Diluted magnetic semiconductors (DMSs) are crucial in spintronics – spin based electronics which utilize both the semiconducting and magnetic properties of one material,^1–4 thus great attention has been devoted for preparation and study.^5–7 DMSs are semiconductors doped with transition metals or rare earth exhibiting magnetic properties. And the appropriate doping is to improve their performance in both electronic and optoelectronic devices.⁸ Doped nanoparticles of dimensions below Bohr exciton radius exhibit interesting optoelectronic and magnetic properties due to remarkable quantum size effect and the three-dimensional quantum confinement of electrons and holes.^9,10 The most interesting aspects of magnetic materials in modern times is that the observation of unusual properties derived from macroscopic quantum tunneling of magnetization (QTMs), which has continued to attract widespread attention.¹¹ Below a certain “critical size”, ferromagnetic material exhibit a single domain in contrast to the usual multidomain structure of bulk materials behaving the interesting superparamagnetic (SP), which may have important consequences in determining the lifetime of magnetic information storage.^12,13 However, the SP disappears when the thermal fluctuation of the random spin orientation is freeze. The SP state is transfer to a long-range magnetic order. If the size is ultrasmall, the quantum tunneling of magnetization (QTM) take place as temperature further decreases, the superparamagnetic state can be re-observe even when the thermal energy is smaller than the barrier height.¹¹ It is denoted as quantum superparamagnetic (QSP), which offers a very exciting possibility for computers using mesoscopic magnets for memory.¹⁴ To date, some effort has been put into study the quantum tunneling of magnetization (QTM).

GaN is well-known for its excellent optoelectronic properties with direct and wide band gap, high electron mobility, and excellent thermal stability.^15,16 It is one of the perspective materials for the field of spintronics, which is based on the control of the spin. In the recent years, the synthesis, characterization, and application of GaN DMSs nanostructures such as nanotubes,¹⁷ nanorods,¹⁸ and nanowires^19,20 have attracted considerable attention because of that the properties of nanomaterials may have strong dependence on their size, morphology, and shape.^21,22 Some GaN DMSs (doped Cr, Mn, Mg) nanostructures have been synthesized by various methods.^23–25 Some transition metal doped GaN materials exhibit the room temperature ferromagnetic ordering^26–28 and paramagnetism.^29,30 To our knowledge, Mn doped GaN nanoparticles with the quantum superparamagnetic have not yet been reported in literature. It is natural to draw the attention to GaN:Mn nanoparticles and to study their properties.

----------

**Given problem 1**. Output as a JSON list of strings the part of the records that opens with the line containing "You are a computer-use agent. This" and closes with the line containing "Action: coord(153,145)", one string per line, with blank lines left out. Leave the pictures out of the answer.
The records that follow are unrelated to the text on diluted magnetic semiconductors.

**Working data**.
----------

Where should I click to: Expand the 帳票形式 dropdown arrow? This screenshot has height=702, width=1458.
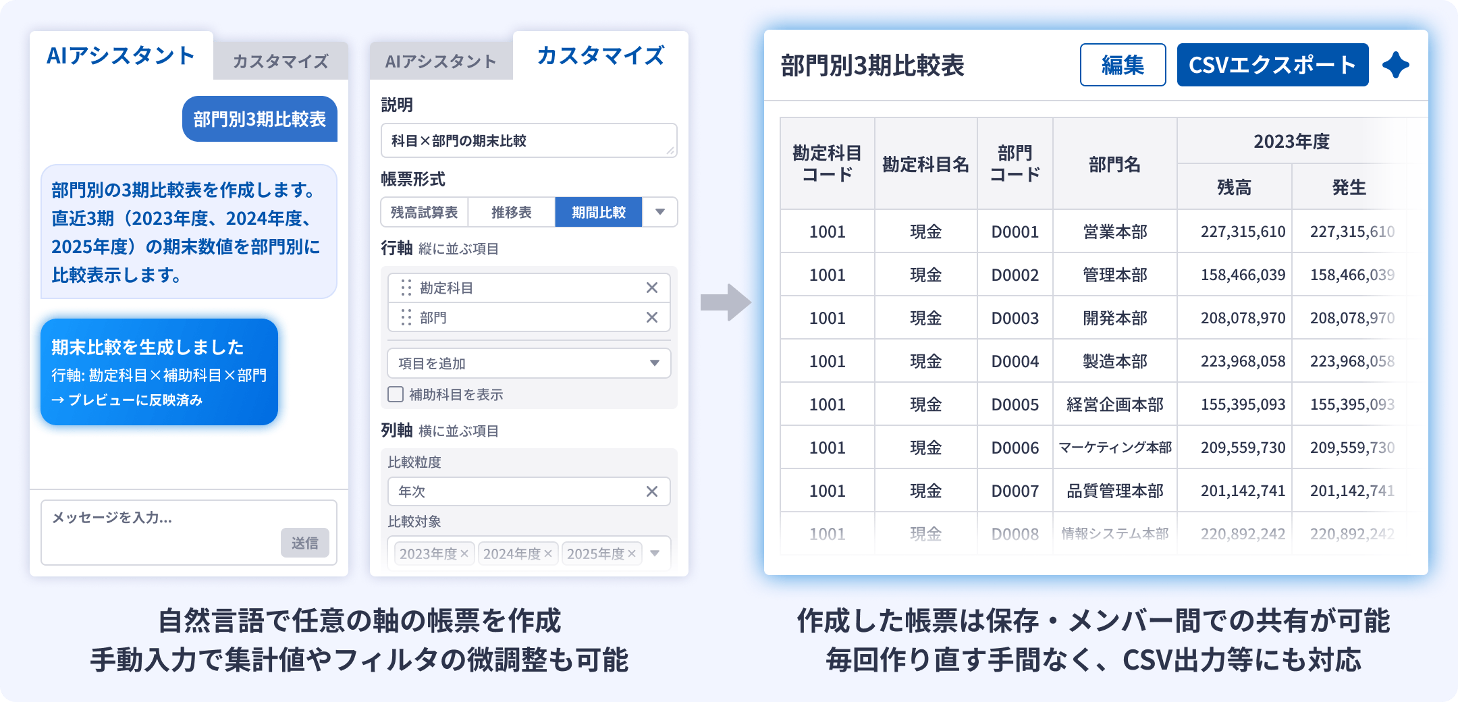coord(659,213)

----------

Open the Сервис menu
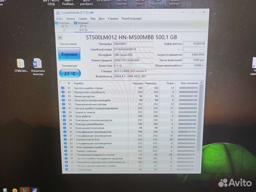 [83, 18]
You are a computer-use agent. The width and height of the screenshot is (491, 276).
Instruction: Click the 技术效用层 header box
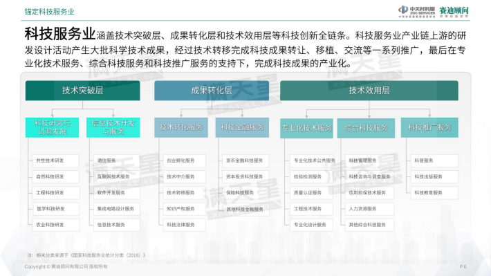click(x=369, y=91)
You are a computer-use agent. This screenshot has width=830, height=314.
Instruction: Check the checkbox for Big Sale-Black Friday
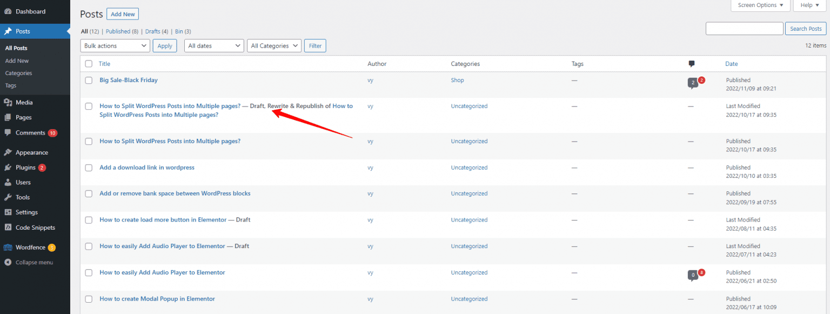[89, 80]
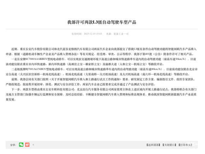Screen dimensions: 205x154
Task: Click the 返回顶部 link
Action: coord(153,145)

----------

**Given problem 2**. Which forms of GaN DMS nanostructures does the text on diluted magnetic semiconductors name?

**Complete answer 1**.
[
  "You are a computer-use agent. This screenshot has width=830, height=314.",
  "Instruction: Check the checkbox for Big Sale-Black Friday",
  "[89, 80]",
  "Screen dimensions: 205x154",
  "Task: Click the 返回顶部 link",
  "Action: coord(153,145)"
]

**Complete answer 2**. Nanotubes, nanorods, and nanowires.